Gilberto Melo

Liminar suspende retenção e repasse de contribuições de precatórios

O ministro Marco Aurélio, do Supremo Tribunal Federal, concedeu liminar em Mandado de Segurança (MS 31281) impetrado pelo Tribunal de Justiça do Estado de São Paulo (TJ-SP) contra resolução do Conselho Nacional de Justiça (CNJ) que exige o recolhimento das contribuições previdenciárias e assistenciais de responsabilidade patronal em função do pagamento de precatórios.
 
A Resolução nº 115/2010 do CNJ regulamenta aspectos procedimentais da Emenda Constitucional nº 62/2009, que institui regime especial para pagamento de precatórios.
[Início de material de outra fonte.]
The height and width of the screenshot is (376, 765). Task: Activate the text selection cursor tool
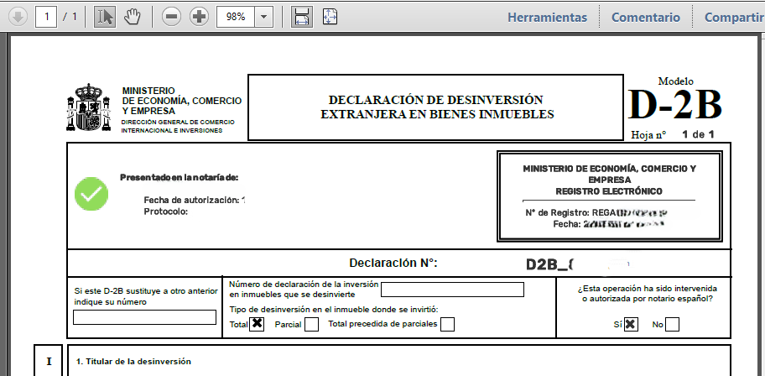(x=104, y=17)
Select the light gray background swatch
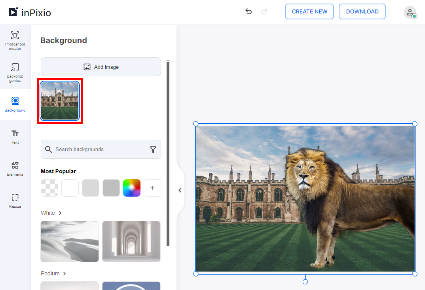The image size is (425, 290). pyautogui.click(x=90, y=188)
O artigo 32, inciso II da resolução determina que cabe aos TJs, ao efetivar o pagamento do precatório, providenciarem, “diretamente ou mediante repasse da verba aos Tribunais Regionais Federais e do Trabalho”, o recolhimento das contribuições.
 
Segundo a inicial, com base na Resolução 115, a Fazenda do Estado de São Paulo solicitou que o TJ-SP assegurasse a retenção e o pagamento dos créditos previdenciários com a utilização de recursos destinados à quitação dos precatórios. O pedido foi negado, sob o fundamento de que a parcela previdenciária de responsabilidade patronal não está inclusa nas contas de liquidação e, por isso, não poderia ser contemplada.
 
O TJ-SP questiona, no MS 31281, decisão do CNJ que, em pedido de esclarecimento, concluiu pela retenção da cota-parte patronal mesmo nos casos em que não esteja discriminada na liquidação. Alega que a decisão é inconstitucional porque tais quantias devem ser repassadas diretamente pelo ente pagador às entidades beneficiadas, quando não fazem parte das condenações. Argumenta também que atribuir ao TJ o pagamento de contribuição que não é de sua responsabilidade e não tem previsão orçamentária violaria o princípio da legalidade e feriria a independência administrativa e orçamentária do Judiciário, além de aumentar o tempo para a efetivação das decisões judiciais.
 
Na decisão monocrática que deferiu a liminar, o ministro Marco Aurélio observa que não há norma que contemple a inclusão, nas sentenças condenatórias, das contribuições previdenciárias dirigidas aos estados da Federação. Além disso, o artigo 100 da Constituição prevê que o precatório deve corresponder ao valor reconhecido na sentença transitada em julgado, e quantias alusivas a terceiros, como autarquias previdenciárias, serão objeto de requisição se constarem no título a ser executado. “O que não se pode admitir é a criação de nova hipótese de responsabilidade tributária, imputável ao credor, para os casos em que as verbas não estiverem estampadas no título”, afirma o ministro.
 
Essa interpretação, segundo o relator, implica execução sem título ou responsabilidade e sem previsão legal, punindo duplamente o credor do débito – em razão da espera e por dividir o crédito com as instituições oficiais de seguridade social. O entendimento de que a responsabilidade recai sobre o Tribunal resultaria em violação a sua autonomia financeira e orçamentária do TJ, “que não pode ser garantidor de verbas devidas por terceiros e para terceiros”. Finalmente, a alegação de caber ao TJ fiscalizar os pagamentos efetuados pela Fazenda estadual “encontra limites no princípio da separação de Poderes e na exigência do devido processo legal para que seja possível a expropriação forçada”.